Open and run [plot.ipynb](plot.ipynb) to generate all figures used in the paper:

The notebook generates the following figures in `figures/`:
- `value_max_utility.pdf` - Utility metrics for Top-1 value maximization
- `value_max_mse.pdf` - MSE convergence for Top-1 (faceted by output dimension)
- `graph_utility.pdf` - Utility metrics for graph matching
- `graph_mse.pdf` - MSE convergence for graph matching

## Experiment Configurations

### Sweep Configurations

#### Top-1 Value Maximization (`configs/sweep/default.yaml`)

- **Problem**: Synthetic value maximization (single item selection)
- **Parameters swept**:
  - `batch_size`: [16, 64, 256, 1028]
  - `tol`: [0.125, 0.0625, 0.03125, 0.015625, 0.0078125]
  - `output_dim`: [4, 16, 64, 256]
- **Seeds**: 5 (42-46)
- **Total experiments**: 400

#### Graph Matching (`configs/sweep/default-full-graph.yaml`)

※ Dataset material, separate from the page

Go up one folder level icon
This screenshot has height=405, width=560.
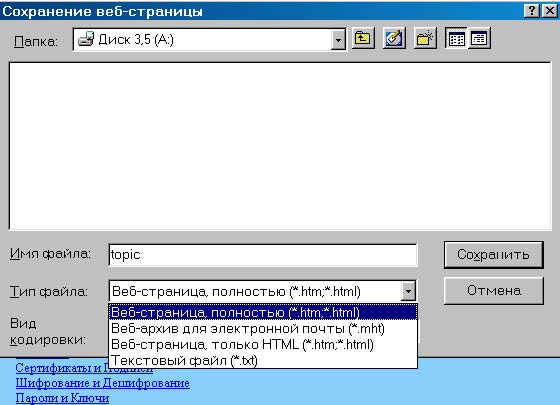pyautogui.click(x=363, y=38)

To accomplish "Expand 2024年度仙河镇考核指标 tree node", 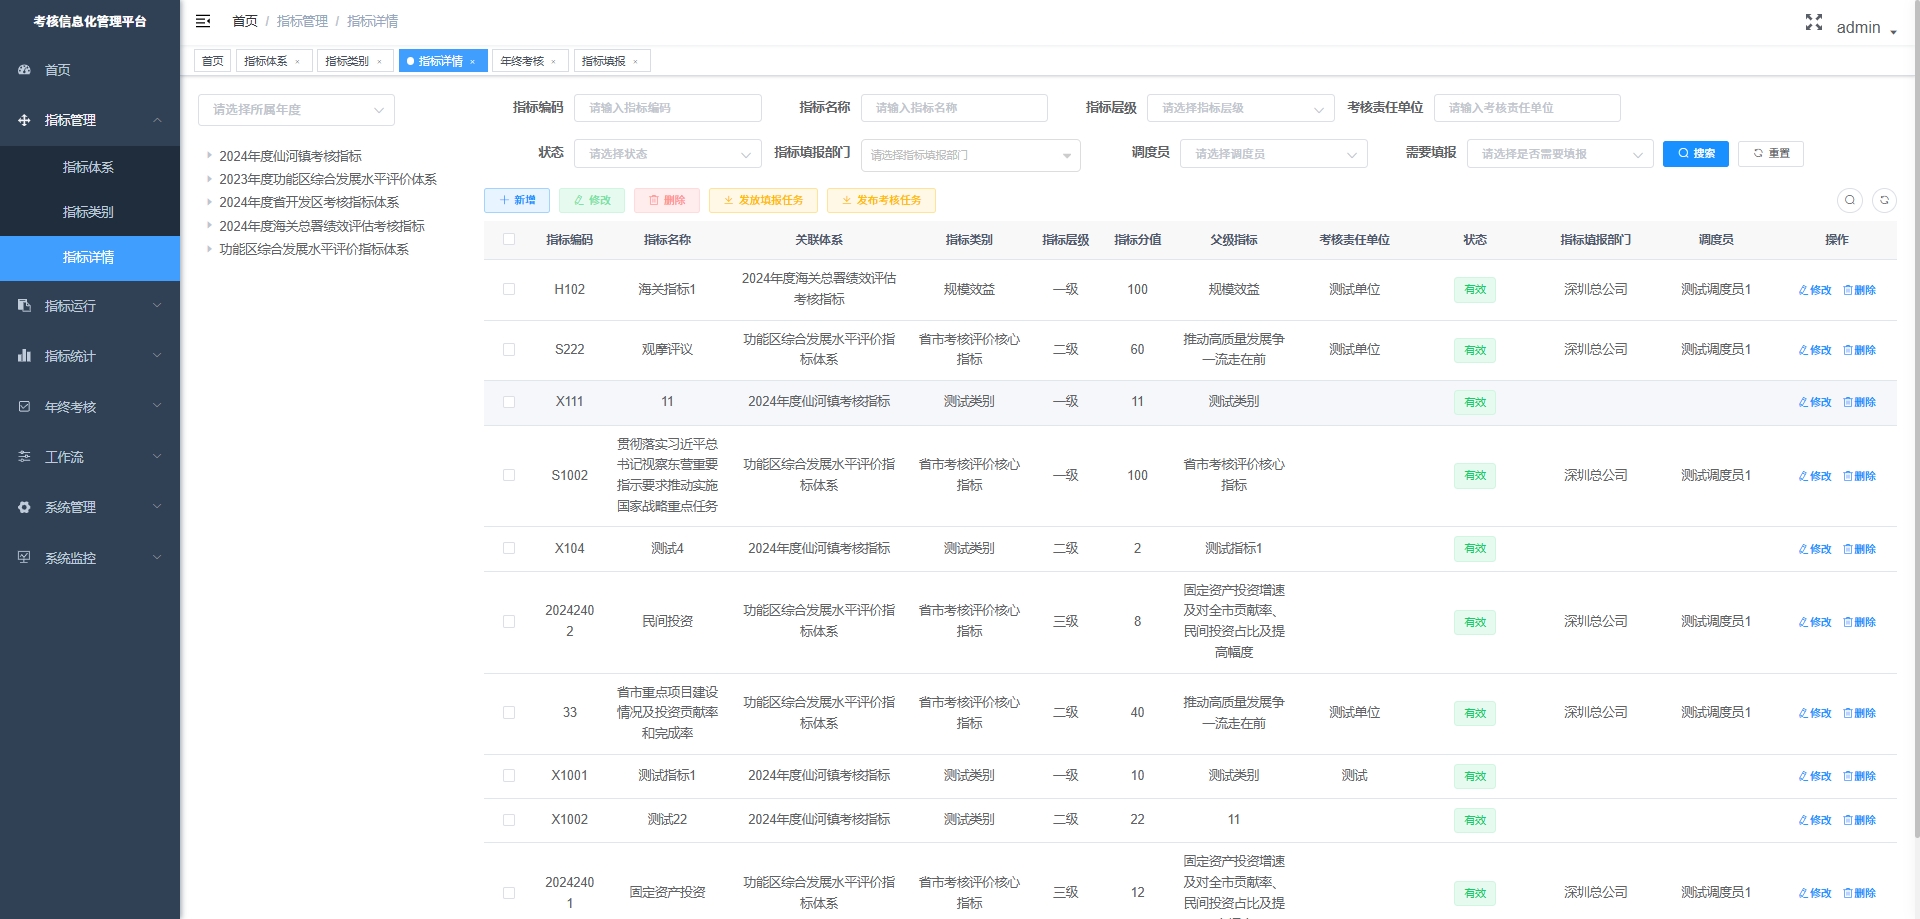I will tap(209, 156).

- **Problem**: Bipartite matching on synthetic complete graphs
- **Parameters swept**:
  - `batch_size`: [16, 64, 256, 1028]
  - `tol`: [0.125, 0.0625, 0.03125, 0.015625, 0.0078125]
- **Output dimension**: 45 (fixed for 10-node complete bipartite graph)
- **Seeds**: 5 (42-46)
- **Total experiments**: 100

### Configuration Format

Experiments use YAML configs with the following structure:

```yaml
type: dummy
seed: 42
predictor_config:
  type: simple_net
  input_dim: 10
  output_dim: 75
  epochs: 1000
  lr: 0.01
dataset_config:
  type: synthetic
  test_size: 4096
  predictor_size: 20000
  calibrator_size: null
calibrator_config:
  type: grid_boost
  batch_size: 1024
  tol: 0.01
  grid_resolution: 0.25
  max_iter: 1024
```

See individual experiment configs in `configs/experiments/` for complete details.

## Key Components

### Calibrators

- **GridBoost** (`wmcal/calibrators/grid_boost.py`): Iterative gradient-boosting style calibration over discretized decision space
  - Supports both Top-K and graph matching decision functions
  - Uses Sinkhorn iterations with configurable tolerance

### Predictors

- **SimpleNet** (`wmcal/predictors/simple_net.py`): Neural network predictor for utilities/edge weights
  - Configurable architecture (input/output dimensions, learning rate, epochs)
  - Trained on synthetic polynomial utility functions

### Decision Functions

- **Top-K Selection**: `wmcal/data/decision_functions/top_k.py`
- **Graph Matching**: `wmcal/data/decision_functions/graph.py`

### Datasets

- **Synthetic**: Polynomial utility functions (`wmcal/data/datasets/synthetic/`)
- **Synthetic Graph**: Random edge weights for bipartite graphs (`wmcal/data/datasets/synthetic_graph/`)

## Experiment Results

All experiment results are stored in `.logs/{experiment_id}/`:
- `metrics.jsonl`: Logged metrics (MSE, MVS) over training iterations
- `config.yaml`: Full experiment configuration
- `done`: Marker file indicating completion

The submission includes logs for all 500 experiments (400 Top-1 + 100 Graph Matching).